Studio album by Future Islands
- Released: March 24, 2014
- Recorded: August 2013
- Studio: Dreamland (Hurley, New York)
- Genre: Synth-pop; new wave; indie pop;
- Length: 42:11
- Label: 4AD
- Producer: Chris Coady

Future Islands chronology
| On the Water (2011) | Singles (2014) | The Far Field (2017) |

Singles from Singles
- "Seasons (Waiting on You)" Released: February 4, 2014; "A Dream of You and Me" Released: February 3, 2015;

= Singles (Future Islands album) =

Singles is the fourth studio album by American synthpop band Future Islands, released on March 24, 2014 through 4AD Records.
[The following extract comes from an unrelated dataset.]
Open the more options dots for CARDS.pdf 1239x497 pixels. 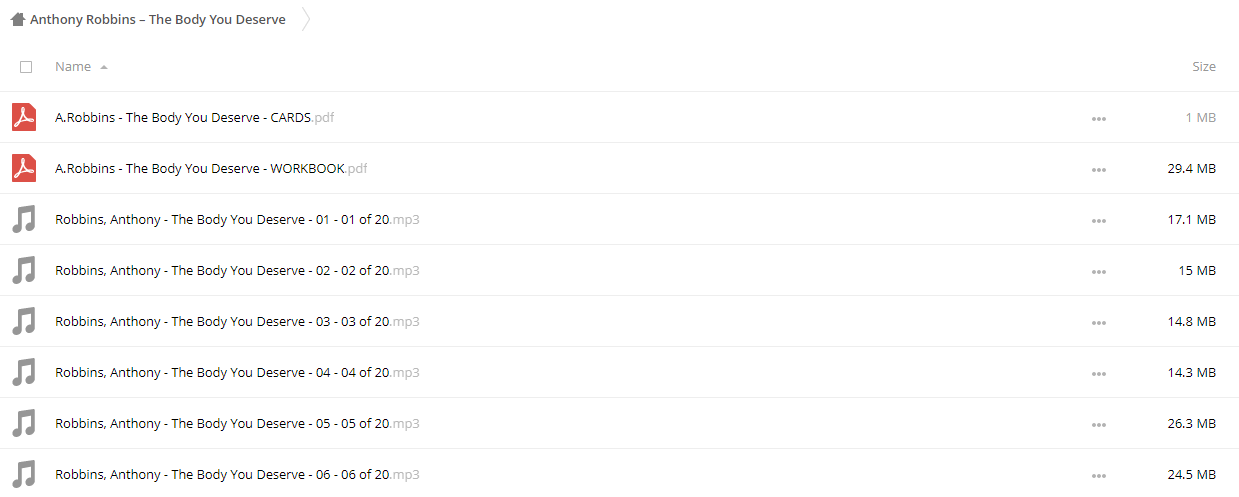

The album's lead single "Seasons (Waiting on You)" was picked as the best track of 2014 by NME, Pitchfork Media and Spin.

==Critical reception==

Singles received acclaim from contemporary music critics. At Metacritic, which assigns a normalized rating out of 100 to reviews from mainstream critics, the album received an average score of 82, based on 32 reviews, which indicates "universal acclaim".

Professional ratings
Aggregate scores
| Source | Rating |
| AnyDecentMusic? | 7.8/10 |
| Metacritic | 82/100 |
Review scores
| Source | Rating |
| AllMusic |  |
| The Daily Telegraph |  |
| Entertainment Weekly | B+ |
| The Guardian |  |
| Mojo |  |
| NME | 8/10 |
| Pitchfork | 8.0/10 |
| Q |  |
| Rolling Stone |  |
| Spin | 8/10 |

==Track listing==

| No. | Title | Length |
|---|---|---|
| 1. | "Seasons (Waiting on You)" | 3:46 |
| 2. | "Spirit" | 4:22 |
| 3. | "Sun in the Morning" | 3:48 |
| 4. | "Doves" | 3:28 |
| 5. | "Back in the Tall Grass" | 4:15 |
| 6. | "A Song for Our Grandfathers" | 4:55 |
| 7. | "Light House" | 4:46 |
| 8. | "Like the Moon" | 4:40 |
| 9. | "Fall from Grace" | 4:15 |
| 10. | "A Dream of You and Me" | 3:50 |

==Charts==

| Chart (2014–16) | Peak position |
|---|---|
| Australian Albums (ARIA) | 60 |
| Belgian Albums (Ultratop Flanders) | 51 |
| Danish Albums (Hitlisten) | 32 |
| UK Albums (OCC) | 34 |
| US Billboard 200 | 40 |
| US Top Alternative Albums (Billboard) | 10 |
| US Top Rock Albums (Billboard) | 11 |

==Certifications==

| Region | Certification | Certified units/sales |
| United Kingdom (BPI) | Gold | 100,000^{‡} |
^{‡} Sales+streaming figures based on certification alone.